Fukaya categories are A∞-categories whose higher composition maps μ^k satisfy A∞-relations introduced by Jim Stasheff. The algebraic formalism connects to Derived category of coherent sheaves techniques used by Alexander Beilinson and Joseph Bernstein. Homological algebra tools from Bernard Keller and concepts like triangulated envelopes, split-closures, and idempotent completion are essential. Bounding cochains and Maurer–Cartan elements resolve curvature issues akin to constructions in Deformation theory studied by Maxim Kontsevich and Pierre Deligne. The categorical framework relates to invariants used by Michael Kontsevich in noncommutative geometry and to structures appearing in work of Tom Bridgeland on stability conditions and by Paul Aspinwall in string-theoretic contexts.
Computations of Fukaya categories for concrete symplectic manifolds have been carried out for Symplectic torus, Cotangent bundle of a sphere, Riemann surface, K3 surface, and simple Weinstein manifolds studied by Yakov Eliashberg and Aaron Weinstein. For the two-torus explicit descriptions link to Theta functions and aspects of Elliptic curve mirror symmetry studied by Dori Bejleri and Maxim Kontsevich. The wrapped Fukaya category for noncompact examples was developed by Mohammed Abouzaid and Paul Seidel and computed in cases related to Plumbings of cotangent bundles and links to Symplectic field theory as developed by Eliashberg–Givental–Hofer. Calculations often invoke surgery exact triangles, generation criteria established by Aaron Weinstein, generation results of Mohammed Abouzaid, and functoriality under Lagrangian correspondences studied by Alexander Weinstein and Konstanze Rietsch.

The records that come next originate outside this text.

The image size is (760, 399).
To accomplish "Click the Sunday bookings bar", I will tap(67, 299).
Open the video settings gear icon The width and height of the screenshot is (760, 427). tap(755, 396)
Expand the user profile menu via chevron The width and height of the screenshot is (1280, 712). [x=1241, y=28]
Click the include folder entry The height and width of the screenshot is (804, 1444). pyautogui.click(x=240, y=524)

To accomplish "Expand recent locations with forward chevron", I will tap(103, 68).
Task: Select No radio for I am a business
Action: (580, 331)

The Fukaya category is the symplectic side of Homological mirror symmetry, conjectured by Maxim Kontsevich to be equivalent to the derived category of coherent sheaves on a mirror complex variety such as Calabi–Yau manifold mirrors for Quintic threefold examples explored by Philip Candelas and Borisov–Cox. Works by Paul Seidel, Denis Auroux, Ludmil Katzarkov, Paul Aspinwall, and Klaus Hulek produced verifications in examples including Quartic surface and punctured Riemann surfaces. Mirror symmetry applications connect Fukaya categories to enumerative predictions involving Gromov–Witten invariants and physical constructions in String theory frameworks used by Edward Witten and Cumrun Vafa.
Variants include the wrapped Fukaya category, monotone Fukaya category, and relative Fukaya categories adapted for pairs (symplectic manifold, divisor) studied in contexts by Paul Seidel, Mohammed Abouzaid, Fukaya–Oh–Ohta–Ono, and Denis Auroux. Generalizations incorporate equivariant versions with group actions relevant to Hamiltonian dynamics studied by Alan Weinstein and equivariant Floer theory by Kenji Fukaya collaborators, and categorical enhancements interacting with Symplectic cohomology and Topological quantum field theory frameworks developed by Graeme Segal and Kevin Costello. Ongoing developments link Fukaya categories with advances in polyfold theory of Helmut Hofer and with categorical dualities in noncommutative geometry studied by Maxim Kontsevich and Alexander Rosenberg.